── Working data
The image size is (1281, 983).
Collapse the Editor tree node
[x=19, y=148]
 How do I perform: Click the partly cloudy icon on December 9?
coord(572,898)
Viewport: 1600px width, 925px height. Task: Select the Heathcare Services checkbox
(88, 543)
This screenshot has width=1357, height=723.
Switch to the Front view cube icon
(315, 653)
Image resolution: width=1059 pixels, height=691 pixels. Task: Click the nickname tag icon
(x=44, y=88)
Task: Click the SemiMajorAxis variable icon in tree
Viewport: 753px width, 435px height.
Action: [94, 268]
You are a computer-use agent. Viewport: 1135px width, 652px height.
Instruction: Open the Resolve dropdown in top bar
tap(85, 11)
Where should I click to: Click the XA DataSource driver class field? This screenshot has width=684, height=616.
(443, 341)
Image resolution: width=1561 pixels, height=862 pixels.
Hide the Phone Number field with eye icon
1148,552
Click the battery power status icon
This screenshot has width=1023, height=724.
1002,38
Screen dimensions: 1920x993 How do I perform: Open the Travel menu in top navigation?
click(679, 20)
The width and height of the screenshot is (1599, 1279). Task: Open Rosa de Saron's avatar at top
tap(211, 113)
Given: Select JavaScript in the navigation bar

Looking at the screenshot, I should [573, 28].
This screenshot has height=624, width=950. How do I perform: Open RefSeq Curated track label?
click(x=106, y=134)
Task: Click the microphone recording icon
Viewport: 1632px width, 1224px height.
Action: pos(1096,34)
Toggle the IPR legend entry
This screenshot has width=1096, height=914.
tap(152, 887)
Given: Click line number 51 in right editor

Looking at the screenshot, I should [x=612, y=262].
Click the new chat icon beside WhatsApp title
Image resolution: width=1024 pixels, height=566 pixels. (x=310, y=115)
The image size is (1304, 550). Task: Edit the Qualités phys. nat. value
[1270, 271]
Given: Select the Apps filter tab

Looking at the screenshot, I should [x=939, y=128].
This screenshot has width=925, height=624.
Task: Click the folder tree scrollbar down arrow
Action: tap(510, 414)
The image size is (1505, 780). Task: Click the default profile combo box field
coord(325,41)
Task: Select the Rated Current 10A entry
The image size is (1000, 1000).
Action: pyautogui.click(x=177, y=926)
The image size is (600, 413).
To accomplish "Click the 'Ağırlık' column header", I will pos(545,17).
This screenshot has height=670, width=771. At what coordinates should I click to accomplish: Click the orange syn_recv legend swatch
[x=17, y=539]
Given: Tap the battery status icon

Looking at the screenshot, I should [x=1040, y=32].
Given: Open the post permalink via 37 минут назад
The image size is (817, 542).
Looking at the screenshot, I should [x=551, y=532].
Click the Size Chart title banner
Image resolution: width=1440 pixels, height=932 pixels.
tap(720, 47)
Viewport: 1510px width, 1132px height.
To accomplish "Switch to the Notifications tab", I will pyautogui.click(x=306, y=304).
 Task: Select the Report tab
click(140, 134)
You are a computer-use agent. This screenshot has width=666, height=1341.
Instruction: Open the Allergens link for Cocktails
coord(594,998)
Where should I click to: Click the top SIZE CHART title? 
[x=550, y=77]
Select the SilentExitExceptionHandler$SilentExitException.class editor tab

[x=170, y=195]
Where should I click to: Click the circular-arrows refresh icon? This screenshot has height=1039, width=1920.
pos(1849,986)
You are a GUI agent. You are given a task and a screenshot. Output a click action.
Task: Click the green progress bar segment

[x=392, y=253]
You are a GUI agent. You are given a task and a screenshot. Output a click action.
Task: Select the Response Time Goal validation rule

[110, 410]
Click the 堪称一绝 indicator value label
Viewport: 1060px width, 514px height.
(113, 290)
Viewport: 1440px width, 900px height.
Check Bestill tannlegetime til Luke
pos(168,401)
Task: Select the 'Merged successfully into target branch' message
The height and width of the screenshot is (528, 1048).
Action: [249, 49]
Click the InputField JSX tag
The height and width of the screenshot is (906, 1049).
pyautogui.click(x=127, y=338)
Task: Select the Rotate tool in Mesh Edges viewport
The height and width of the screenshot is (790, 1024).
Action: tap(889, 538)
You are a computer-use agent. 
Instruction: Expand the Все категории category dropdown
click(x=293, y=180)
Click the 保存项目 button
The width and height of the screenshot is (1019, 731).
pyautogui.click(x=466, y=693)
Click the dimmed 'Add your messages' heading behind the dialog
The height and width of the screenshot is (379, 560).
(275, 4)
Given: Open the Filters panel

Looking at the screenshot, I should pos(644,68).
────
• _Assignment_
Return exactly the lines above from the line that has "Task: Click the green progress bar segment" through the line that has "Task: Select the Rotate", inclusive, and nothing else.

• _Written reply_
Task: Click the green progress bar segment

[x=392, y=253]
You are a GUI agent. You are given a task and a screenshot. Output a click action.
Task: Select the Response Time Goal validation rule

[110, 410]
Click the 堪称一绝 indicator value label
Viewport: 1060px width, 514px height.
(113, 290)
Viewport: 1440px width, 900px height.
Check Bestill tannlegetime til Luke
pos(168,401)
Task: Select the 'Merged successfully into target branch' message
The height and width of the screenshot is (528, 1048).
Action: [249, 49]
Click the InputField JSX tag
The height and width of the screenshot is (906, 1049).
pyautogui.click(x=127, y=338)
Task: Select the Rotate tool in Mesh Edges viewport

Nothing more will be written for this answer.